Problem to solve:
Return exactly, and only, the lines from the line containing "Screen dimensions: 1007x415" through the final line of the records below, both included.

Input material:
━━━━━━━━━━━━━━━━
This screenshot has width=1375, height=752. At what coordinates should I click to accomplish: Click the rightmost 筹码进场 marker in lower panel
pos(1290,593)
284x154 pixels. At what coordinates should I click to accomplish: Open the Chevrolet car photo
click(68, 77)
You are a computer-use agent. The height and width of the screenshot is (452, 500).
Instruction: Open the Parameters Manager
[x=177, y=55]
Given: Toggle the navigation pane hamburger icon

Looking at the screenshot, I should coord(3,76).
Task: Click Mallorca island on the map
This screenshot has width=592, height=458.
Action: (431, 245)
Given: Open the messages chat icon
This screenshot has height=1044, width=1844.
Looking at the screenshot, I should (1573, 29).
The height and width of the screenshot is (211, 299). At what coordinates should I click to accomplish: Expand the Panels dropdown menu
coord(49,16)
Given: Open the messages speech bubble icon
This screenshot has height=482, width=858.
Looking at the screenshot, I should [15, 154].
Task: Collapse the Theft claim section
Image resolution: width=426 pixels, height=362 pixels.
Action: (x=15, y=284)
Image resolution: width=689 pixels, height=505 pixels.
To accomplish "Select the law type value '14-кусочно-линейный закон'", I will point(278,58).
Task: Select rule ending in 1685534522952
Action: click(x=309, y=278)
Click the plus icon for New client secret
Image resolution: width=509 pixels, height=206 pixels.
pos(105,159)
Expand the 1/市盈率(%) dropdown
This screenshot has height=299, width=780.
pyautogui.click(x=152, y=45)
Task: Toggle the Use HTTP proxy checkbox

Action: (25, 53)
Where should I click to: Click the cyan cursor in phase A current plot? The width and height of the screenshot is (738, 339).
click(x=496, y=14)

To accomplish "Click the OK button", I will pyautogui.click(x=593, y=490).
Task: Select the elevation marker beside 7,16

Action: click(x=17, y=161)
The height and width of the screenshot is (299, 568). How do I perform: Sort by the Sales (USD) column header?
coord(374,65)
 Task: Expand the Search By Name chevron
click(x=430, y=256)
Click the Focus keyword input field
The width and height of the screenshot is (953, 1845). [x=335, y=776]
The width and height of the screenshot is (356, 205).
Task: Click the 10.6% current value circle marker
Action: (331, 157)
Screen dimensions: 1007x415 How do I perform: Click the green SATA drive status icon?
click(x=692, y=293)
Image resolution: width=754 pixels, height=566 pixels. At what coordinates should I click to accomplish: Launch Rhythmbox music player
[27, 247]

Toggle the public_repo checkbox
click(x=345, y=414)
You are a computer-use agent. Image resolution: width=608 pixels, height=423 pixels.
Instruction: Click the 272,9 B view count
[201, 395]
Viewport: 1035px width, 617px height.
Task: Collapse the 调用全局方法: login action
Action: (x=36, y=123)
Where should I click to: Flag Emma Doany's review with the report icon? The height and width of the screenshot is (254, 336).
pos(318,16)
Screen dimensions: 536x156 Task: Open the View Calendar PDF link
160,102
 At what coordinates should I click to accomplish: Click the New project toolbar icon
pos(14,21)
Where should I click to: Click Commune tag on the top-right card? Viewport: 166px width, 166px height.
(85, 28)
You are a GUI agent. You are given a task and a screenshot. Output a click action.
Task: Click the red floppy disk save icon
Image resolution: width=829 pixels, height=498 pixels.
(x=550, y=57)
━━━━━━━━━━━━━━━━
Output of the exercise:
Screen dimensions: 1007x415 How do I perform: Click the green SATA drive status icon?
click(x=692, y=293)
Image resolution: width=754 pixels, height=566 pixels. At what coordinates should I click to accomplish: Launch Rhythmbox music player
[27, 247]

Toggle the public_repo checkbox
click(x=345, y=414)
You are a computer-use agent. Image resolution: width=608 pixels, height=423 pixels.
Instruction: Click the 272,9 B view count
[201, 395]
Viewport: 1035px width, 617px height.
Task: Collapse the 调用全局方法: login action
Action: (x=36, y=123)
Where should I click to: Flag Emma Doany's review with the report icon? The height and width of the screenshot is (254, 336).
pos(318,16)
Screen dimensions: 536x156 Task: Open the View Calendar PDF link
160,102
 At what coordinates should I click to accomplish: Click the New project toolbar icon
pos(14,21)
Where should I click to: Click Commune tag on the top-right card? Viewport: 166px width, 166px height.
(85, 28)
You are a GUI agent. You are given a task and a screenshot. Output a click action.
Task: Click the red floppy disk save icon
Image resolution: width=829 pixels, height=498 pixels.
(x=550, y=57)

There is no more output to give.